| Set problem |
Reproduce every line of the data below verbatim, without altering any character.

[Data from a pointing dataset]
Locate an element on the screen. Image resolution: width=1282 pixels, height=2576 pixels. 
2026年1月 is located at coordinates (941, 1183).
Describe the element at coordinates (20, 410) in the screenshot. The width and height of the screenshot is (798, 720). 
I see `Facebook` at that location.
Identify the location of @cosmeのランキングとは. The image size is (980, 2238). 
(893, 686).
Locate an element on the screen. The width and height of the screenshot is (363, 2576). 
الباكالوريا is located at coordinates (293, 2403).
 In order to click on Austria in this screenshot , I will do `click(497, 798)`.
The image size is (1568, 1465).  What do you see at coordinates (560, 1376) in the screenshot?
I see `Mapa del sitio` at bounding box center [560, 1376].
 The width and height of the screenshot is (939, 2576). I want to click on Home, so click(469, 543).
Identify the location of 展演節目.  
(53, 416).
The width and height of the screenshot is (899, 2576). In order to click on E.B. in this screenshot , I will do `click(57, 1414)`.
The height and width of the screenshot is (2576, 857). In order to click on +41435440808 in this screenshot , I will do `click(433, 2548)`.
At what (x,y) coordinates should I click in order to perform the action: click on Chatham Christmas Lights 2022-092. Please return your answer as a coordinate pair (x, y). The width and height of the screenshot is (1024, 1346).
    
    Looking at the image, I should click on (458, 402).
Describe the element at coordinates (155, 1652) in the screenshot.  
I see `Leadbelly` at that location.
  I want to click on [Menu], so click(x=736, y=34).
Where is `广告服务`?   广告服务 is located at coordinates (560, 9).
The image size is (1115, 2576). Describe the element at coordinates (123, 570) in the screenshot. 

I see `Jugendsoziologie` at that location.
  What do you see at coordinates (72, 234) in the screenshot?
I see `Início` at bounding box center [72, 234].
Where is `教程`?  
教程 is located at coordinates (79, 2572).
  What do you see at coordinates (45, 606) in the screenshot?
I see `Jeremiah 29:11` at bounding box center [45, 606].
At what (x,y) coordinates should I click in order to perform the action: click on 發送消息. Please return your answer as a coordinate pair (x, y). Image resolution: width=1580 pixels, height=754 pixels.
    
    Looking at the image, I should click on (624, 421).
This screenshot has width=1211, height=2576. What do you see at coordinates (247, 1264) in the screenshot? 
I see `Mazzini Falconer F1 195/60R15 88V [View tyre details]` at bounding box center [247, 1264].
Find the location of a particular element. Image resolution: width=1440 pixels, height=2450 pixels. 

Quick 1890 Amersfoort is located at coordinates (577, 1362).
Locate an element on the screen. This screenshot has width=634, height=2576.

| Reply |
Locate an element on the screen. Image resolution: width=1282 pixels, height=2576 pixels. 
2026年1月 is located at coordinates (941, 1183).
Describe the element at coordinates (20, 410) in the screenshot. The width and height of the screenshot is (798, 720). 
I see `Facebook` at that location.
Identify the location of @cosmeのランキングとは. The image size is (980, 2238). 
(893, 686).
Locate an element on the screen. The width and height of the screenshot is (363, 2576). 
الباكالوريا is located at coordinates (293, 2403).
 In order to click on Austria in this screenshot , I will do `click(497, 798)`.
The image size is (1568, 1465).  What do you see at coordinates (560, 1376) in the screenshot?
I see `Mapa del sitio` at bounding box center [560, 1376].
 The width and height of the screenshot is (939, 2576). I want to click on Home, so click(469, 543).
Identify the location of 展演節目.  
(53, 416).
The width and height of the screenshot is (899, 2576). In order to click on E.B. in this screenshot , I will do `click(57, 1414)`.
The height and width of the screenshot is (2576, 857). In order to click on +41435440808 in this screenshot , I will do `click(433, 2548)`.
At what (x,y) coordinates should I click in order to perform the action: click on Chatham Christmas Lights 2022-092. Please return your answer as a coordinate pair (x, y). The width and height of the screenshot is (1024, 1346).
    
    Looking at the image, I should click on (458, 402).
Describe the element at coordinates (155, 1652) in the screenshot.  
I see `Leadbelly` at that location.
  I want to click on [Menu], so click(x=736, y=34).
Where is `广告服务`?   广告服务 is located at coordinates (560, 9).
The image size is (1115, 2576). Describe the element at coordinates (123, 570) in the screenshot. 

I see `Jugendsoziologie` at that location.
  What do you see at coordinates (72, 234) in the screenshot?
I see `Início` at bounding box center [72, 234].
Where is `教程`?  
教程 is located at coordinates (79, 2572).
  What do you see at coordinates (45, 606) in the screenshot?
I see `Jeremiah 29:11` at bounding box center [45, 606].
At what (x,y) coordinates should I click in order to perform the action: click on 發送消息. Please return your answer as a coordinate pair (x, y). Image resolution: width=1580 pixels, height=754 pixels.
    
    Looking at the image, I should click on (624, 421).
This screenshot has width=1211, height=2576. What do you see at coordinates (247, 1264) in the screenshot? 
I see `Mazzini Falconer F1 195/60R15 88V [View tyre details]` at bounding box center [247, 1264].
Find the location of a particular element. Image resolution: width=1440 pixels, height=2450 pixels. 

Quick 1890 Amersfoort is located at coordinates (577, 1362).
Locate an element on the screen. This screenshot has width=634, height=2576.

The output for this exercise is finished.